Одним из первых Родионцев выходит из проходной, спешит к остановке и там, в цепочке нервничающих людей, ждет такси, а как только такси подруливает, он плюхается на заднее сиденье, разваливается и расслабляется — путь в ресторан хорошо знаком. Не раз и не два Родионцев устраивал там встречи и юбилеи, так что, если очередь или просто нет мест, можно будет подняться и попросить лично директора ресторана, для которого Родионцев все еще Родионцев. Но очереди нет.
В ресторанной, уже загодя бодрящей ауре Родионцев удачно находит место за столиком. Правда, неподалеку за сдвинутыми столами шумит банкет, где уже давно славят диссертанта, но отчасти шумное соседство даже приятно — да, приятно, так как подчеркивает, что сегодня Родионцеву не надо шутить, не надо быть начеку, не надо вперебой предлагать нужный тост, чередуя его с остроумным. Впервые Родионцев сам по себе, свободен.
Он сел, столик с ним делят два человека — мужчины. Оба пожилые. Оба крупнолицые и заметно рябые. Родионцев, как завсегдатай, бойко заказывает официанту то, то и то. Он вдруг чувствует, что хочет выпить. Гора с плеч.
Он разглядывает банкет, откуда доносятся тосты и бессмысленно-радостные клики, он видит и дальше: дверь в другой зал, где торжеств никаких нет и где просто пришлый и денежный ресторанный люд торжествует сам по себе. Для них там наяривает бедовый оркестр, прорываясь и сюда гундосящим саксофоном.
Родионцев уже жует и пьет — ему принесли всего лишь закуску, зато водка, как всегда, идет намного впереди прочего, и ее можно пить сразу; водка колышется в графинчике, ее немало, и Родионцев понимает, что это красиво, когда официант с особой предупредительностью говорит Родионцеву, что для любителей найдется особый розовый стручок перца, который, втиснувшись в графинчик, сейчас же и будет плавать в водке, придавая ей аромат и вид, не бросить ли?.. — и бросает, едва уловив кивок Родионцева.

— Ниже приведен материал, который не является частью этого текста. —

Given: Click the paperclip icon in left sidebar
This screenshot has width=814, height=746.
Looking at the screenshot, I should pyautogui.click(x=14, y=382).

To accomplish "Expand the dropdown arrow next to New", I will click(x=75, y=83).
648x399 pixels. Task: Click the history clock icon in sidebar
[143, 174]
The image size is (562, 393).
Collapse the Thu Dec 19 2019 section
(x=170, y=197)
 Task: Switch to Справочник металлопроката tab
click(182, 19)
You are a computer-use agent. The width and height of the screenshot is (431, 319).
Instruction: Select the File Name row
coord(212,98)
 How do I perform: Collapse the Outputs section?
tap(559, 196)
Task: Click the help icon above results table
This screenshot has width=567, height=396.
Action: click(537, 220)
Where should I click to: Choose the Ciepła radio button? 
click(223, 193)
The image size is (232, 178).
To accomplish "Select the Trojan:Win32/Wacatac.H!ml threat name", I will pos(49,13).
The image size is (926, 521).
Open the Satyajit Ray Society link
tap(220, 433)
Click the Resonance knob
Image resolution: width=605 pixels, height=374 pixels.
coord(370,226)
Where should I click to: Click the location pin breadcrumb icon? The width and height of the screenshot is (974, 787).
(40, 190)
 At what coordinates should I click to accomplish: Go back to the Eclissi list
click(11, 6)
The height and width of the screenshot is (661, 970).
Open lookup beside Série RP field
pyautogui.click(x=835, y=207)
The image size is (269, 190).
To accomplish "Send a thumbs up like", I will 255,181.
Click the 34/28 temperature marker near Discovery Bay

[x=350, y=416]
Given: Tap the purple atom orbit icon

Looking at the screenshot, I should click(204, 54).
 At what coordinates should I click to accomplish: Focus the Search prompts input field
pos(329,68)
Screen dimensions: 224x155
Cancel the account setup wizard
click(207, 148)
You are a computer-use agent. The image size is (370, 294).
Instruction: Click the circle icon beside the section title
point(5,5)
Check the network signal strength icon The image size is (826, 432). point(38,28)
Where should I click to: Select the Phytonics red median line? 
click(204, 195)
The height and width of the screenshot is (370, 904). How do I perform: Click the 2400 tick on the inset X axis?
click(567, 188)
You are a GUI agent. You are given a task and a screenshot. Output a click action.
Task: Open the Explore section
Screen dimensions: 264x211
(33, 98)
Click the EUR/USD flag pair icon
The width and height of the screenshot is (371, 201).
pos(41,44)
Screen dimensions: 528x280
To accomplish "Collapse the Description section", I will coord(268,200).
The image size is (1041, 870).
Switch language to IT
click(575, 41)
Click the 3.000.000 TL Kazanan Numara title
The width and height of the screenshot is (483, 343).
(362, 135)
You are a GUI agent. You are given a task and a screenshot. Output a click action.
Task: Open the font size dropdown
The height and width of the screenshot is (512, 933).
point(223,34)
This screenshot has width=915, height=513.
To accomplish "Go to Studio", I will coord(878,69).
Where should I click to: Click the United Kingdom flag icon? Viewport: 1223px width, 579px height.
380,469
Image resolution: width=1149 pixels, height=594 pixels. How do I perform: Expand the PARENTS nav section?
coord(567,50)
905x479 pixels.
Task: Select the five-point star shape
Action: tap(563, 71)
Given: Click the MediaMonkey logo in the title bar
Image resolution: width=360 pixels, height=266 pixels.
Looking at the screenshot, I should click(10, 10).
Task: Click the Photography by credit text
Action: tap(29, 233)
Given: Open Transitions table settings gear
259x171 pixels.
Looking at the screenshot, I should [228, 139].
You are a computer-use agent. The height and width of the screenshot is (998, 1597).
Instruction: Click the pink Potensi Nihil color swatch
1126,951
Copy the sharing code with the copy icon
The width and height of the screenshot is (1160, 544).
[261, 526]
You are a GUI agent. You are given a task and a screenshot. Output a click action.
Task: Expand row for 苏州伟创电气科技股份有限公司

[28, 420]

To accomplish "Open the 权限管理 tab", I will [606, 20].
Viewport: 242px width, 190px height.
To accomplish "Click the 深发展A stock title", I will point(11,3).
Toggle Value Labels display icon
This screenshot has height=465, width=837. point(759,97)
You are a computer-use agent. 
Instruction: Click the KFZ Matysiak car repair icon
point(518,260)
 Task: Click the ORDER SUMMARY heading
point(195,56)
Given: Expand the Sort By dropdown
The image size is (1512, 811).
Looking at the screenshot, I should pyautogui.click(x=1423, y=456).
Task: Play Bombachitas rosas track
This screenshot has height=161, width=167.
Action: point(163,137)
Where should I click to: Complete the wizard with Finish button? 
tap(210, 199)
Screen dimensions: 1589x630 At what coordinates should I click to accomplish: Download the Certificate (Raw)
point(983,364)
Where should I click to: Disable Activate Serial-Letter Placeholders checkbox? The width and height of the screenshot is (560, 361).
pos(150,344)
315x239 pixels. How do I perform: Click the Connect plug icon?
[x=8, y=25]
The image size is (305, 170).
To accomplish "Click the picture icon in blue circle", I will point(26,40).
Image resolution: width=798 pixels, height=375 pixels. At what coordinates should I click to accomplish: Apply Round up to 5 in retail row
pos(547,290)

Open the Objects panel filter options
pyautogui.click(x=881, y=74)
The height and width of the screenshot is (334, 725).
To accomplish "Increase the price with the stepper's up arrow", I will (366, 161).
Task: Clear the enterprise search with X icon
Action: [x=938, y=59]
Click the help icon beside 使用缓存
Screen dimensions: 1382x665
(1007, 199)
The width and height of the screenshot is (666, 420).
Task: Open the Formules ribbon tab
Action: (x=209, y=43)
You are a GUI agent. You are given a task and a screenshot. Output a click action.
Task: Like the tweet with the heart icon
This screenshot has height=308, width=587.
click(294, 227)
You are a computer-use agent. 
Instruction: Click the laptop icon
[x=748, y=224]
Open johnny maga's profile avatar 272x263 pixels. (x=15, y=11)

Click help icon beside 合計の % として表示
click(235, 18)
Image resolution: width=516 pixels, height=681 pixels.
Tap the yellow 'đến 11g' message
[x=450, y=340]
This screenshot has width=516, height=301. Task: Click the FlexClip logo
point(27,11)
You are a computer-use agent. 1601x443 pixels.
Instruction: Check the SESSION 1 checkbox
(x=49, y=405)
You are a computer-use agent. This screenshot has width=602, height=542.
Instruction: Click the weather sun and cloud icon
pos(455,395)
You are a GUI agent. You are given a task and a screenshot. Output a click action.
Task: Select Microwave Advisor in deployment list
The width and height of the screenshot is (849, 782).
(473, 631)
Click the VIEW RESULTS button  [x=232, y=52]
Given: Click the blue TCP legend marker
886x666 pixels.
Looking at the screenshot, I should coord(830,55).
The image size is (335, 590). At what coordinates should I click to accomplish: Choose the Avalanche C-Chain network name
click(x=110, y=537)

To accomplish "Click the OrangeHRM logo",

Два пожилых рябых человека, с которыми он делит стол, — люди бывалые, с бывалостью и в лицах, и в движениях, когда они режут мясо или разливают выпивку, и потому Родионцев, заранее объясняя себя и свои как бы права и возможности, говорит им без церемоний:
— Я пришел напиться…
— Ага, — замедленно откликается один.
И второй откликается совсем уж с запозданием:
— Ага.
Оба, по-видимому, сибиряки, крайне медлительные и крайне молчаливые, что Родионцева очень устраивает. Вероятно, приехали в столицу по делам. Вот и ладно. Пусть сидят и молчат — будет тихо и замечательно.
Но сам же и первый молчания он не выдерживает:
— Я человек вам не знакомый, тем легче мне вам сказать… Меня обидели. Да, начальство. Заметьте, я и сам человек не маленький. Очень даже…
Родионцев понимает вдруг, что уже и с первого хмеля заврался; две стопки пошли, в сущности, натощак. Но одновременно он понимает, что ему, пожалуй, легче будет высказать наболевшее с точки зрения, допустим, известного ученого (пусть слишком засекреченного и конфликтующего с начальством), чем с точки зрения мелкоты, даже и не мелкоты, а ловчилы и полулакея, каким он может показаться, и не без оснований, этим пожившим людям. Тут же Родионцев ловит себя на совсем уж простой мысли, что он им выговорится, наболтает, пусть и заврется (надо же душе мягкого), но уж после, когда они уйдут, он обдумает сам с собой в открытую и до конца; тогда и хмель его будет настоящим, и слезы нужными, и правда — горькой.
— Сегодня самый нехороший мой день, самый черный, — гонит он слово за словом. — Сегодня дела побоку: день обдумывания…
Ему нравится собственный голос, и к тому же его подстегивает (и поощряет) как бы прозрение — вот почему в кино нужны доктора наук, и ученые, и крупные хирурги, и вообще значительная номинальность в пьяненьком виде, — им, значительным, каяться вроде можно и пить можно, их вроде как что-то всерьез мучит, их, мол, и слушать станут. А нас? А мы не люди?.. Да вот ведь потому мы в ресторанах и привираем, чтоб нас слушали, и правильно делаем, человека надо слушать.
— …Счастливые исповедуются, а несчастливые вопят о том, что их надо спасать первыми, верно?.. Я жил, и жил, и жил, был нужен, делал свое дело отлично, а что в итоге? А в итоге провал, притом постыдный и оглушительный… Нет-нет! Меня, заметьте, не надо спасать: меня не убили и не обобрали, меня обидели — мне подставили зеркало, которое я вовсе не просил, и я увидел, что я ничто и ноль…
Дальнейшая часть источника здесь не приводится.